EXERCISE 1 — Convert each line of the listing placed after the thread below into a JSON list of strings, one string per line, with blank lines omitted. Leave the picture out of the list.

PAGE EXCERPT —
##############################

Re: StoreInKiteDataset help

2015-10-16 Thread Oleg Zhurakousky
Chris

Could you elaborate on your use case a bit more? Specifically about where is 
the source of data you want to pump into hive (e.g., Streaming, bulk file load 
etc.)

Cheers
Oleg

On Oct 16, 2015, at 8:56 AM, Christopher Wilson 
> wrote:

Joe, it was an HDP issue.  I didn't leap to NiFi if the examples didn't work.  
Thanks again.

Also, if there's a better way to pump data into Hive I'm all ears.

-Chris

On Fri, Oct 16, 2015 at 8:53 AM, Christopher Wilson 
> wrote:
Joe, the first hurdle is to get ojdbc6.jar downloaded and installed in 
/usr/share/java.  There's a link created in /usr/hdp/2.3.0.0-2557/hive/lib/ but 
points to nothing.

Here's the hurdle I can't get past.  If you install and run kite-dataset from 
the web site and run through the example with debug and verbose turned on 
(below) you get the output below.  It thinks mapreduce.tar.gz doesn't exist, 
but it does (way down below).  I've run this as users root and hdfs with no 
joy.  Thanks for looking.

debug=true ./kite-dataset -v csv-import sandwiches.csv sandwiches

WARNING: Use "yarn jar" to launch YARN applications.
SLF4J: Class path contains multiple SLF4J bindings.
SLF4J: Found binding in 
[jar:file:/usr/hdp/2.3.0.0-2557/hadoop/lib/slf4j-log4j12-1.7.10.jar!/org/slf4j/impl/StaticLoggerBinder.class]
SLF4J: Found binding in 
[jar:file:/usr/hdp/2.3.0.0-2557/zookeeper/lib/slf4j-log4j12-1.6.1.jar!/org/slf4j/impl/StaticLoggerBinder.class]
SLF4J: See http://www.slf4j.org/codes.html#multiple_bindings for an explanation.

##############################

EXERCISE 2 — Output the passage of the thread from "On Oct 16, 2015, at" up to and including "I'm all ears.", reproduced verbatim.

RAW RECORDS —

##############################

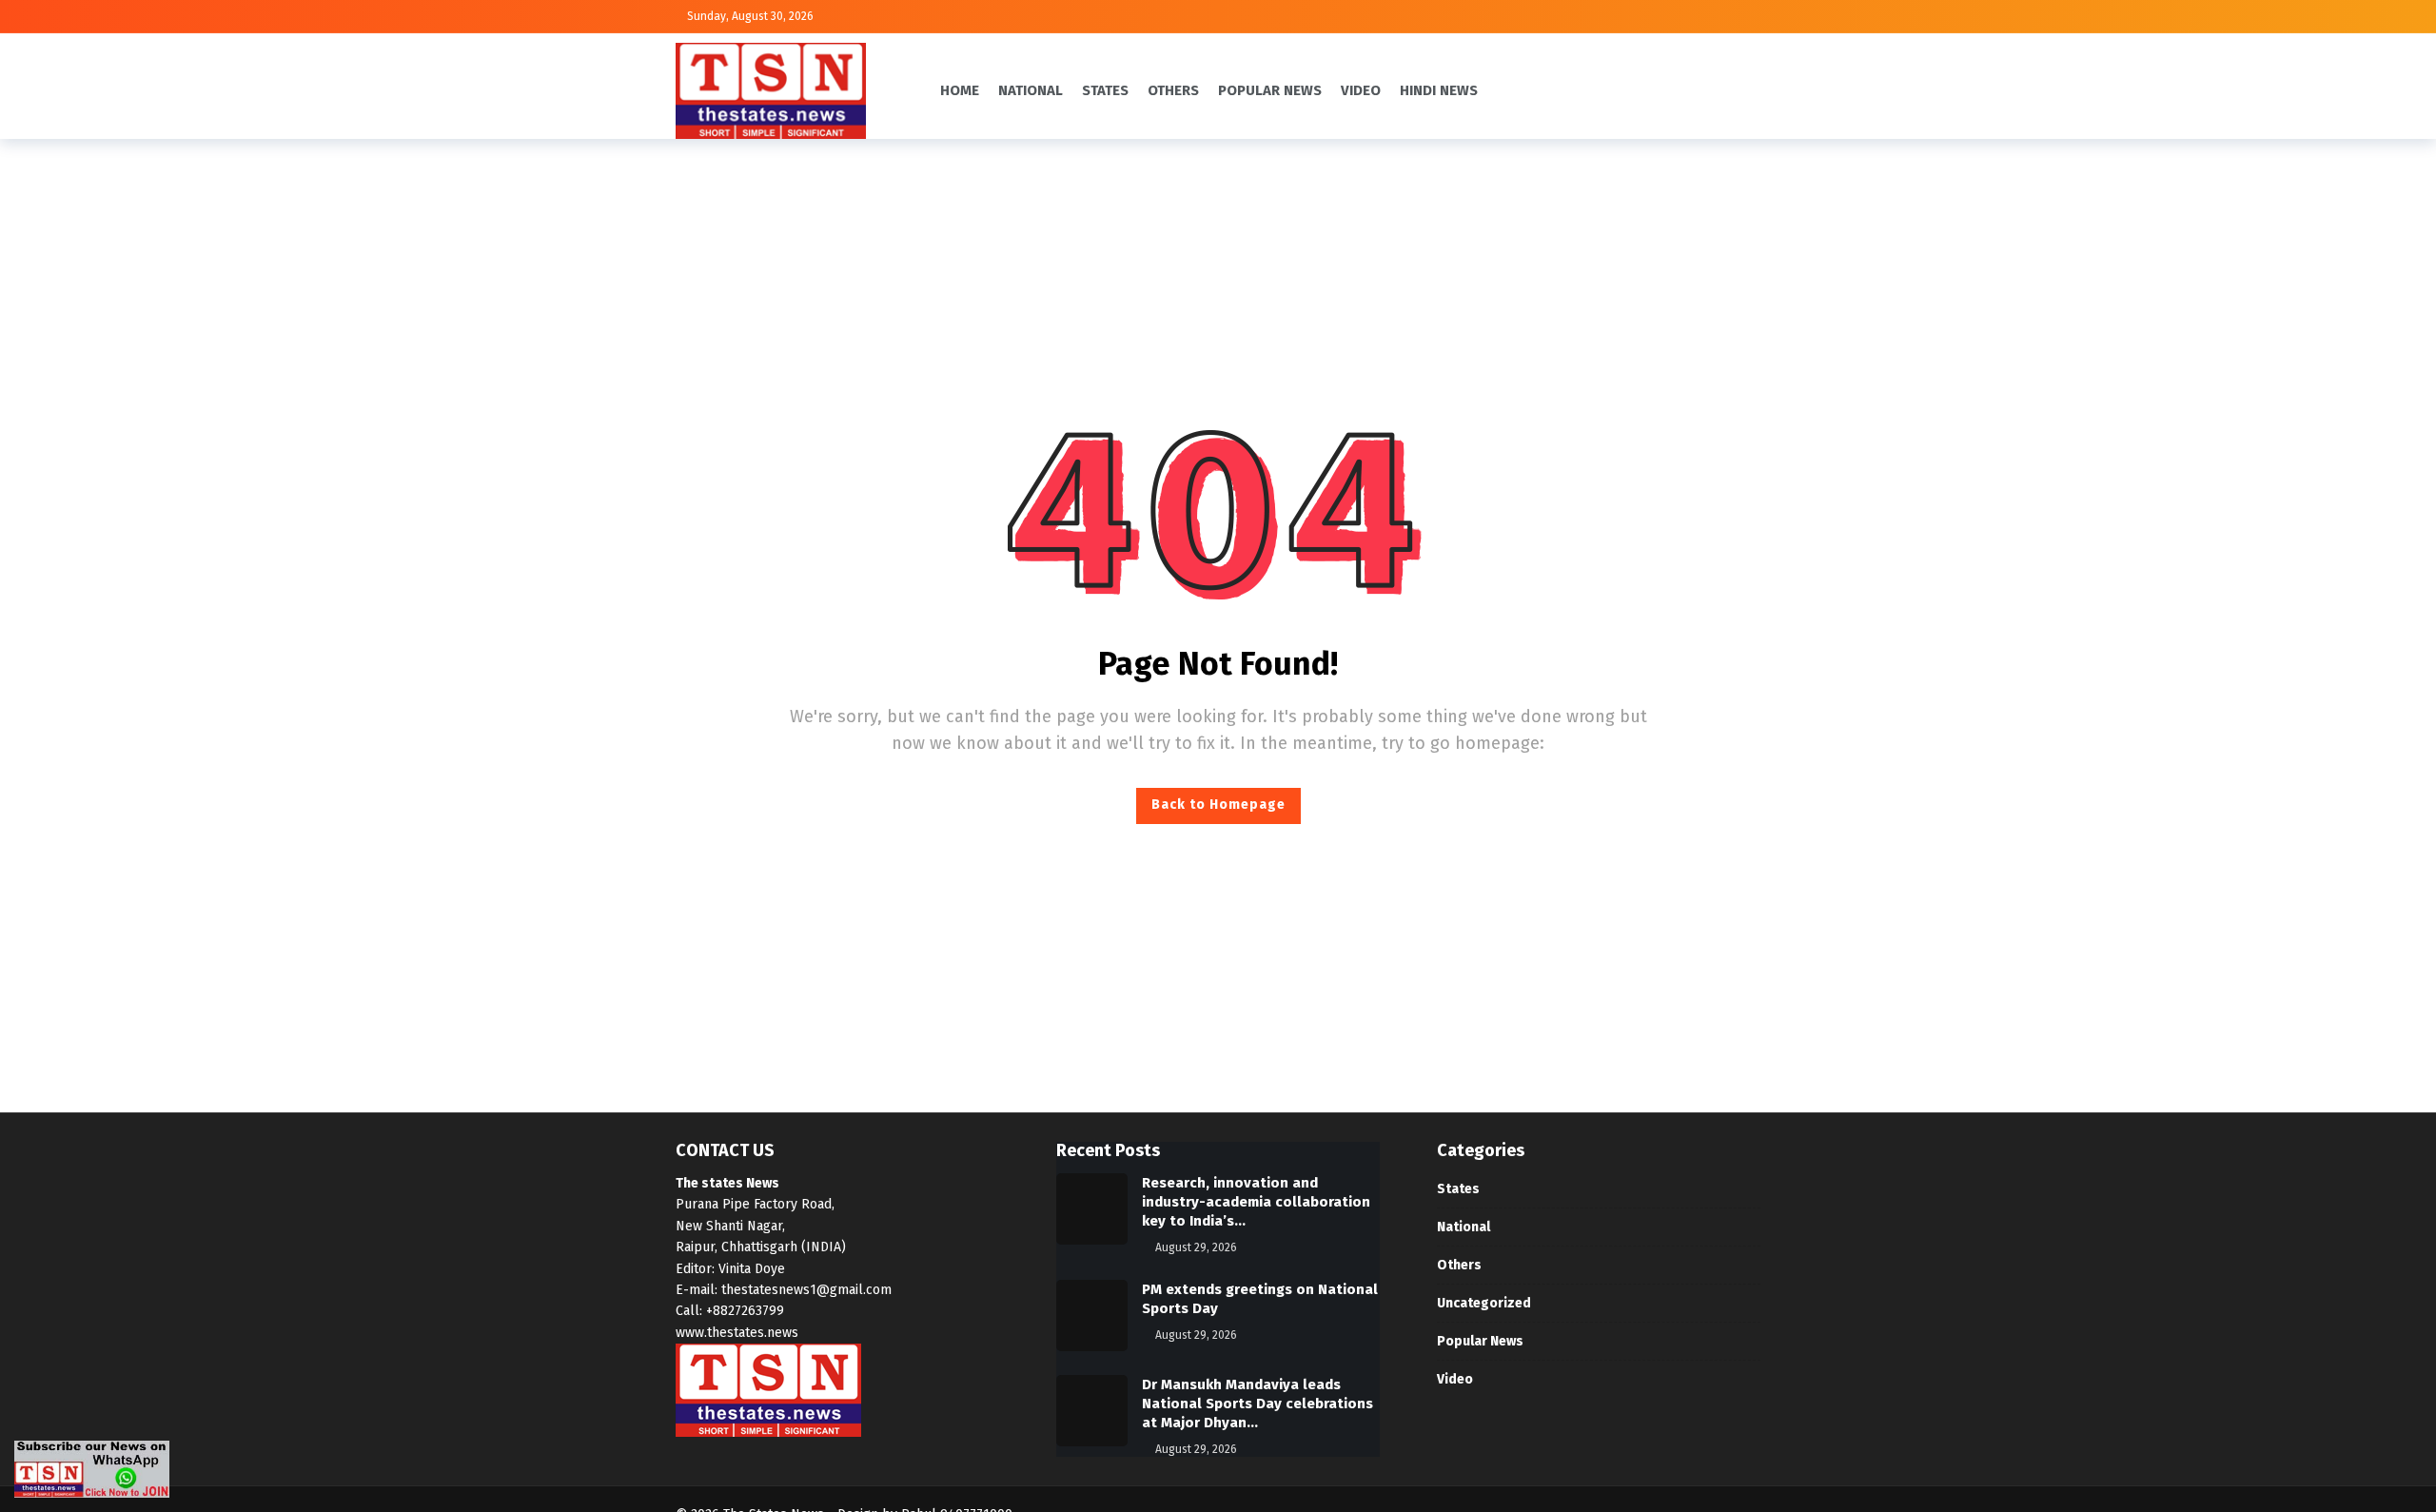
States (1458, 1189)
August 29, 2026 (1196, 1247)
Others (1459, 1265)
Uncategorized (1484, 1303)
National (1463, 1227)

##############################

FULL OUTPUT 1 —
[
  "States (1458, 1189)",
  "August 29, 2026 (1196, 1247)",
  "Others (1459, 1265)",
  "Uncategorized (1484, 1303)",
  "National (1463, 1227)"
]

FULL OUTPUT 2 —
On Oct 16, 2015, at 8:56 AM, Christopher Wilson 
> wrote:

Joe, it was an HDP issue.  I didn't leap to NiFi if the examples didn't work.  
Thanks again.

Also, if there's a better way to pump data into Hive I'm all ears.